Despite the announced cuts, WTI prices stalled April 13 at $22/bbl amid concerns that the announced cuts aren’t enough to offset oversupply. For the U.S. oil and gas industry to remain solvent, oil prices would need to stabilize in the $30/bbl range, Sheffield said.

“Our idea all along was to create a tool in the tool box by having the Railroad Commission at least discuss it, and if there was a chance to put together a global cut that would stabilize the price of oil around $30, $35 (per barrel), versus letting it go back down to $10 or $15 (per barrel), then it was in the best interest in the state of Texas and the U.S. to save the oil and gas industry,” he said.

Sheffield said he has seen the industry survive several downturns, including in 1986 when the price of oil averaged about $14/bbl. He said the current market is “as bad as ’86 or ever.” He acknowledged that some in the industry are opposed to mandated production cuts, citing free market dynamics and an unwillingness to acquiesce to international pressures.

“The argument is that they will continue to ask for cuts,” Sheffield said. “That’s an argument I’ve had from some CEOs. I’m going to make it clear this should be a one-time cut. It should last for a short period of time until demand starts coming back and then we should never look at it again.”

Without mandated production cuts, Sheffield said several small- and medium-sized producers could be in jeopardy, since they currently face challenges in getting their product to market.

“The pipeline companies won’t let them move their oil to the Gulf Coast,” he said. “They’re going to have to shut in about 100% of their production for maybe up to two or three months. And those companies really can’t afford it. So, there’s an unfairness going on if the commission doesn’t pro-rate. Because it will be the majors, it will be the Pioneers of the world—we can get our oil down to the Gulf Coast—but the small and medium producers will be the first ones to cut back. That could put hundreds of them into bankruptcies for that reason.”

According to IHS Markit, the monthly global oil supply surplus ranges between 4 MMbbl/d and 10 MMbbl/d. That surplus pressed oil prices down to $20/bbl in late March, down from 65% from Jan. 1, when WTI traded for $61/bbl.

“If we keep the cuts going forward until the demand starts coming back then it will reduce the high inventory build that the world is building at this point,” Sheffield said. “If it starts reducing inventories, then the market will respond positively with a little bit higher oil price.”

With most of the world’s population restricted in its movements, Sheffield doesn’t expect energy demand to significantly return any time soon, even after restrictions are lifted.

“I don’t think demand is going to come back very fast,” he said. “I’m pessimistic on demand coming back. I don’t think people are going to start driving and flying again. I think people will definitely want to get out of their house when this is over. They may drive some, but they’re not going to fly all over the world. I think most countries are going to have to clamp down on their borders continuously until we get a vaccine. I’m not real optimistic on demand coming back strong for at least a year, year and a half.”

# Material provided
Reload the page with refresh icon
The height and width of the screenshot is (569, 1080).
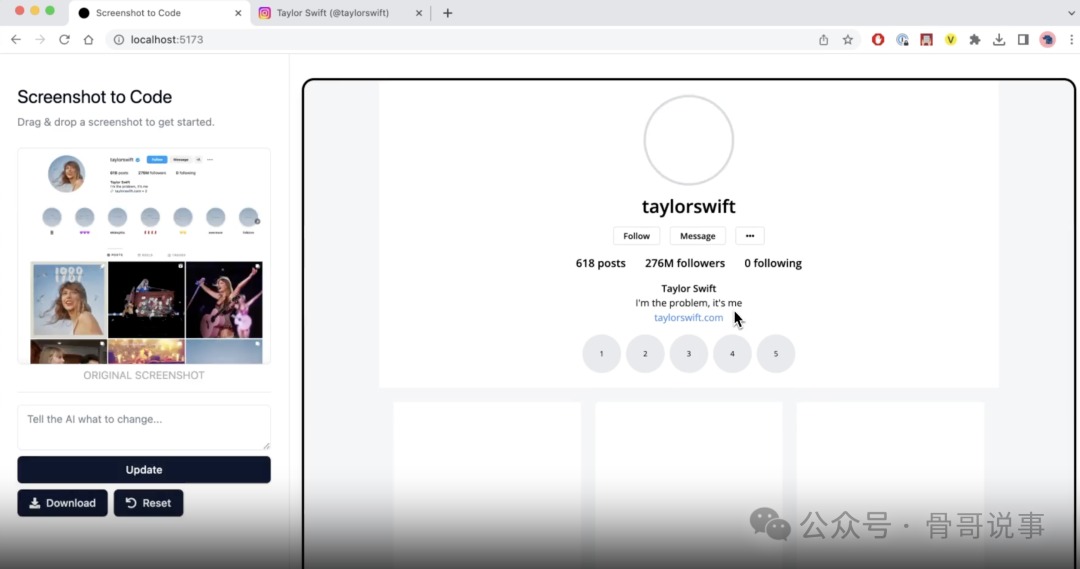(x=64, y=40)
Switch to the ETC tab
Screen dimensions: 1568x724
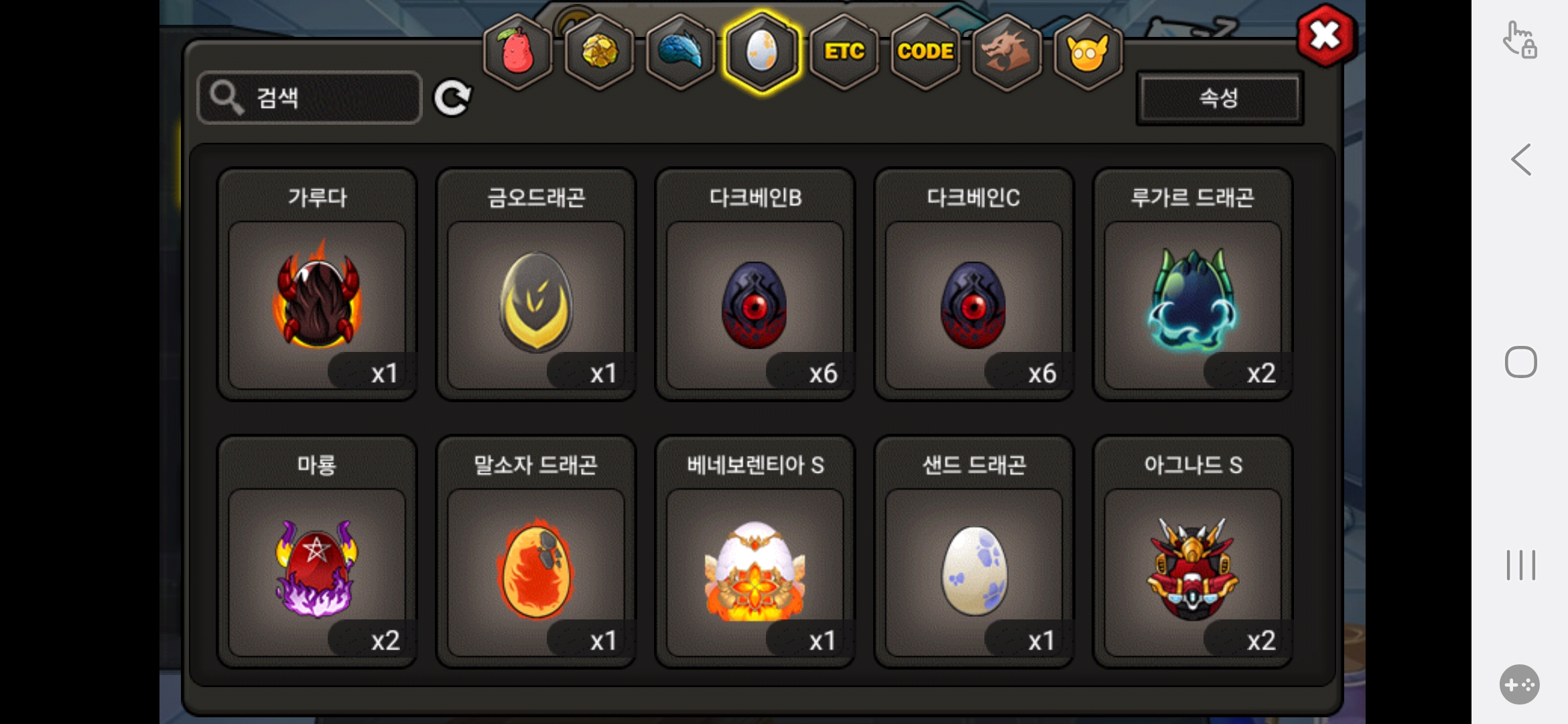pos(844,52)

# Task prompt
According to the oil market excerpt, in what price range would oil prices need to stabilize for the U.S. oil and gas industry to remain solvent? Draw only on the oil market excerpt, not on the data.

# Written response
The $30/bbl range.